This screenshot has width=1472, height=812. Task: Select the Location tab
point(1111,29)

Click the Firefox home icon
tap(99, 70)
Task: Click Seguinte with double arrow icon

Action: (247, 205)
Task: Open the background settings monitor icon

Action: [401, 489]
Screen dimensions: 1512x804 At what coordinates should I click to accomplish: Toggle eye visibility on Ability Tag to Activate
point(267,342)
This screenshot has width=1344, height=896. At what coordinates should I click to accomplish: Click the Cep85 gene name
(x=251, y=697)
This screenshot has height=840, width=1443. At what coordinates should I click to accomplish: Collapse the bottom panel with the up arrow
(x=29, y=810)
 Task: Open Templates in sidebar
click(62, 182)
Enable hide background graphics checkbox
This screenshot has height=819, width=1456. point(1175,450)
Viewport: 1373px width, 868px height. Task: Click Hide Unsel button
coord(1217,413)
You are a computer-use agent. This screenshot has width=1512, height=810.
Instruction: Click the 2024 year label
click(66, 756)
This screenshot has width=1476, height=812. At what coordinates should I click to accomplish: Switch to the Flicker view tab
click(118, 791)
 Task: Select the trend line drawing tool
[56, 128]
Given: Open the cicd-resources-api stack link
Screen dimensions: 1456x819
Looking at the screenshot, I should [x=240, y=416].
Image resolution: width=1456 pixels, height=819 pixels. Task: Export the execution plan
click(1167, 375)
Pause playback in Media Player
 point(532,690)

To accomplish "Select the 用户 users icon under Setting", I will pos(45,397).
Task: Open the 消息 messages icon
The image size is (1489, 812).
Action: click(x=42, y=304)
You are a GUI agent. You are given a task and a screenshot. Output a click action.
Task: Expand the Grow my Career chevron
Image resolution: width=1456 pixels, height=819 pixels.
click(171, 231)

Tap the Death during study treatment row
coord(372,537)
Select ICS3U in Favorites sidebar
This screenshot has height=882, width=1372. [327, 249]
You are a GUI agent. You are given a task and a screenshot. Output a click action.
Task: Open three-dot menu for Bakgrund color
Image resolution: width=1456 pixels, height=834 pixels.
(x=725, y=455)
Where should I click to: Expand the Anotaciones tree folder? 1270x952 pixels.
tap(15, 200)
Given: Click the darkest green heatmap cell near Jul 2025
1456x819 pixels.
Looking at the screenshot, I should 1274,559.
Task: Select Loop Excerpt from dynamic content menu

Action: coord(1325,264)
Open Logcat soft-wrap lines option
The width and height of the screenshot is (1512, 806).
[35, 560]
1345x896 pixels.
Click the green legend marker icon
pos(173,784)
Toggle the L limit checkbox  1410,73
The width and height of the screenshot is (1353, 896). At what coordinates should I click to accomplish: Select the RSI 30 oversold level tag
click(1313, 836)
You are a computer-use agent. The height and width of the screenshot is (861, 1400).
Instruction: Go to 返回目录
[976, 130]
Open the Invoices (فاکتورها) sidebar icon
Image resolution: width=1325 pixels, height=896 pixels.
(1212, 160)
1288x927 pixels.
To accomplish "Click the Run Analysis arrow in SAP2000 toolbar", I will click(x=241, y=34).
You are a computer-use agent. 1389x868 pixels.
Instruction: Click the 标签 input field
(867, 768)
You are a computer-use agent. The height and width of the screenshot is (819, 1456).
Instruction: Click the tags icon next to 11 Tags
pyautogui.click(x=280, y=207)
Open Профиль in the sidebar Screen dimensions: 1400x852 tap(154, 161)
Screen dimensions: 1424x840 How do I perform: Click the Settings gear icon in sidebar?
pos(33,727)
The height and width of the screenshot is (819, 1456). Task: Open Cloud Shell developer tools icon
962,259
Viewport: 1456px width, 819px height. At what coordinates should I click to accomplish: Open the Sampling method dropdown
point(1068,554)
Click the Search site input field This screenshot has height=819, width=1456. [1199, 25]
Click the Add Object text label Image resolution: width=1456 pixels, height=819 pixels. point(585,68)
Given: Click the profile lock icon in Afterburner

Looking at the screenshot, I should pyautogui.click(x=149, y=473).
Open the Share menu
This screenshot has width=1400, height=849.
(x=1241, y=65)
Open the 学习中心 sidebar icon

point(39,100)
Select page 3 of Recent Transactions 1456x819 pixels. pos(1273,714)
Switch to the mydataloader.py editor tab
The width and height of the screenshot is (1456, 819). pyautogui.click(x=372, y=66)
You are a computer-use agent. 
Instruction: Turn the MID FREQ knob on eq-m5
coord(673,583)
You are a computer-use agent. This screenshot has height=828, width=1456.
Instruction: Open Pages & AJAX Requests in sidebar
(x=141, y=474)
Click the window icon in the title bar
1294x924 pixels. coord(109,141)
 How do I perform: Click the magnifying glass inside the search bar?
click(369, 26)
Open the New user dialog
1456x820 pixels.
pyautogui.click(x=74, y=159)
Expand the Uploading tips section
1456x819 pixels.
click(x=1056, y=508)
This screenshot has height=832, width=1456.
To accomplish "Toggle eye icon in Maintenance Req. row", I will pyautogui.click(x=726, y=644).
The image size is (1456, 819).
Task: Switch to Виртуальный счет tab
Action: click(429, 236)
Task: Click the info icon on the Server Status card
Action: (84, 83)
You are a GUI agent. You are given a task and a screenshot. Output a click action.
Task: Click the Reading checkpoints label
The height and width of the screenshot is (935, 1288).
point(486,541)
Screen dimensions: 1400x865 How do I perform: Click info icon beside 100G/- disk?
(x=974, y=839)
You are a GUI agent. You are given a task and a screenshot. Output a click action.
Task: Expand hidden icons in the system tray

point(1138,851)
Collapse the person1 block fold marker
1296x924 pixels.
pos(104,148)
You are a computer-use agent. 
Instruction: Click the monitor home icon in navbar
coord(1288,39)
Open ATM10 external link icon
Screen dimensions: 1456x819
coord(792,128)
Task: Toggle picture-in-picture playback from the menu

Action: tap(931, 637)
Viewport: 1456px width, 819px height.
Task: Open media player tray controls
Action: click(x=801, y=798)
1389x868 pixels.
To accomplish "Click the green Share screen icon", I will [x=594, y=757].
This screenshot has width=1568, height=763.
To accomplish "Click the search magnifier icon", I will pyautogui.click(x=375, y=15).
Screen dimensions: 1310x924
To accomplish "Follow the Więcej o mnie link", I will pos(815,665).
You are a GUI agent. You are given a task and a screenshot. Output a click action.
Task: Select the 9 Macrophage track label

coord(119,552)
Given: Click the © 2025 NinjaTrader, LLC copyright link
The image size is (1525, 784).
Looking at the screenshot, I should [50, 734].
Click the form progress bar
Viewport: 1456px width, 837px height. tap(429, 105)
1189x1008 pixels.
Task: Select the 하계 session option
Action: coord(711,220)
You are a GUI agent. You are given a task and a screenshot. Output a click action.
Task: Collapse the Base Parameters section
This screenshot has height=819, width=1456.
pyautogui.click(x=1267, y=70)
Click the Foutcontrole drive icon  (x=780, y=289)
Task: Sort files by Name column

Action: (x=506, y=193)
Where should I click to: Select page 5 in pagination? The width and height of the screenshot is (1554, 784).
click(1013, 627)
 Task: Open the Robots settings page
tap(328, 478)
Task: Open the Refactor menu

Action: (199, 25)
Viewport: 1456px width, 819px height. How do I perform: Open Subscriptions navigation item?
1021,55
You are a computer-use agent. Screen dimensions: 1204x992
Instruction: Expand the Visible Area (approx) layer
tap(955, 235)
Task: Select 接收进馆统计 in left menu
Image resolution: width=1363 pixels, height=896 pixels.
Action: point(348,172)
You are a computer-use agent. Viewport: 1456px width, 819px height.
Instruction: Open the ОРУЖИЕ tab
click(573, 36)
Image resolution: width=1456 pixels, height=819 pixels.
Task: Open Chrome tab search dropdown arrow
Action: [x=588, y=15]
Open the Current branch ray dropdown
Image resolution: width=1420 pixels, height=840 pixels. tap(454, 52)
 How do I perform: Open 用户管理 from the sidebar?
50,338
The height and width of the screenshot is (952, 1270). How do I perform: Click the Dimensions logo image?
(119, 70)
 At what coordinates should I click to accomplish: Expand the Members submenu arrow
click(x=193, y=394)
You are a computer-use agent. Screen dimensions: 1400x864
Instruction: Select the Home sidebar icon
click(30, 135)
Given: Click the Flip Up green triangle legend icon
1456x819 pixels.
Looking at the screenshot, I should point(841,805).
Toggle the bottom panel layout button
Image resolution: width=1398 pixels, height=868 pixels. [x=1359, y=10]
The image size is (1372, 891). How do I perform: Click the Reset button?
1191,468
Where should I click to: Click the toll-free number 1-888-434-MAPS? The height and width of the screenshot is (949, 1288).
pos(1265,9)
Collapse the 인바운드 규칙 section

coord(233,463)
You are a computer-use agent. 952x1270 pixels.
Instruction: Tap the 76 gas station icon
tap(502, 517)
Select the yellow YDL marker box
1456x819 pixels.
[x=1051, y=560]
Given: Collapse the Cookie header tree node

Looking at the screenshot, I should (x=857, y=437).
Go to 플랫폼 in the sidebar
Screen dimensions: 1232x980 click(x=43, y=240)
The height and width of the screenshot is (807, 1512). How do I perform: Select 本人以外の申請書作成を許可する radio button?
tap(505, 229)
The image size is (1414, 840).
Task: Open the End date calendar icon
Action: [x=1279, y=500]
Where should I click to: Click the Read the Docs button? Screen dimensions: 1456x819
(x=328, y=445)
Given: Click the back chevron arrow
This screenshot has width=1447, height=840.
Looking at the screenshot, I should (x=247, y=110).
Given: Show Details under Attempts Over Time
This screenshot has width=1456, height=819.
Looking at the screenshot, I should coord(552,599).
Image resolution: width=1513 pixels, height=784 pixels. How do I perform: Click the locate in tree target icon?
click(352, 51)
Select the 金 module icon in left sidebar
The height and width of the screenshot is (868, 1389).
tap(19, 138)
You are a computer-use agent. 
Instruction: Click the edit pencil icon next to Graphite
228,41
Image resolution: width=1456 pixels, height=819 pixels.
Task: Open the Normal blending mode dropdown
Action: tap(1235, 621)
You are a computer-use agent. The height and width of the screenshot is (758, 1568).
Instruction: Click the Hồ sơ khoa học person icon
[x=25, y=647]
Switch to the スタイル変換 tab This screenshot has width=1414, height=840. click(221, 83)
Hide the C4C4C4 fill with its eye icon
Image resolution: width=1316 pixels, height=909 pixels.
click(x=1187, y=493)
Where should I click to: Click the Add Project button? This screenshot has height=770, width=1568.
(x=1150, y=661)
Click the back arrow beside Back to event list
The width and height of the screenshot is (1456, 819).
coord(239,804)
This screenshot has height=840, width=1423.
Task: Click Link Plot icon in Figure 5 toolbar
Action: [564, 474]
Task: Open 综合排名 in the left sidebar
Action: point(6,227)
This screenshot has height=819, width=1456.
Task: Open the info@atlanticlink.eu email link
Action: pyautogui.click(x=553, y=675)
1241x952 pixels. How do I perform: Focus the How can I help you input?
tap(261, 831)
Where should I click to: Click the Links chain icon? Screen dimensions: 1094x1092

....................

Work task: Look above for the line with "How do I perform: Open 用户管理" and the line with "Given: Show Details under Attempts Over Time", and reproduce exactly those two lines plus every line between, nothing more.

Problem solution:
 How do I perform: Open 用户管理 from the sidebar?
50,338
The height and width of the screenshot is (952, 1270). How do I perform: Click the Dimensions logo image?
(119, 70)
 At what coordinates should I click to accomplish: Expand the Members submenu arrow
click(x=193, y=394)
You are a computer-use agent. Screen dimensions: 1400x864
Instruction: Select the Home sidebar icon
click(30, 135)
Given: Click the Flip Up green triangle legend icon
1456x819 pixels.
Looking at the screenshot, I should point(841,805).
Toggle the bottom panel layout button
Image resolution: width=1398 pixels, height=868 pixels. [x=1359, y=10]
The image size is (1372, 891). How do I perform: Click the Reset button?
1191,468
Where should I click to: Click the toll-free number 1-888-434-MAPS? The height and width of the screenshot is (949, 1288).
pos(1265,9)
Collapse the 인바운드 규칙 section

coord(233,463)
You are a computer-use agent. 952x1270 pixels.
Instruction: Tap the 76 gas station icon
tap(502, 517)
Select the yellow YDL marker box
1456x819 pixels.
[x=1051, y=560]
Given: Collapse the Cookie header tree node

Looking at the screenshot, I should (x=857, y=437).
Go to 플랫폼 in the sidebar
Screen dimensions: 1232x980 click(x=43, y=240)
The height and width of the screenshot is (807, 1512). How do I perform: Select 本人以外の申請書作成を許可する radio button?
tap(505, 229)
The image size is (1414, 840).
Task: Open the End date calendar icon
Action: [x=1279, y=500]
Where should I click to: Click the Read the Docs button? Screen dimensions: 1456x819
(x=328, y=445)
Given: Click the back chevron arrow
This screenshot has width=1447, height=840.
Looking at the screenshot, I should (x=247, y=110).
Given: Show Details under Attempts Over Time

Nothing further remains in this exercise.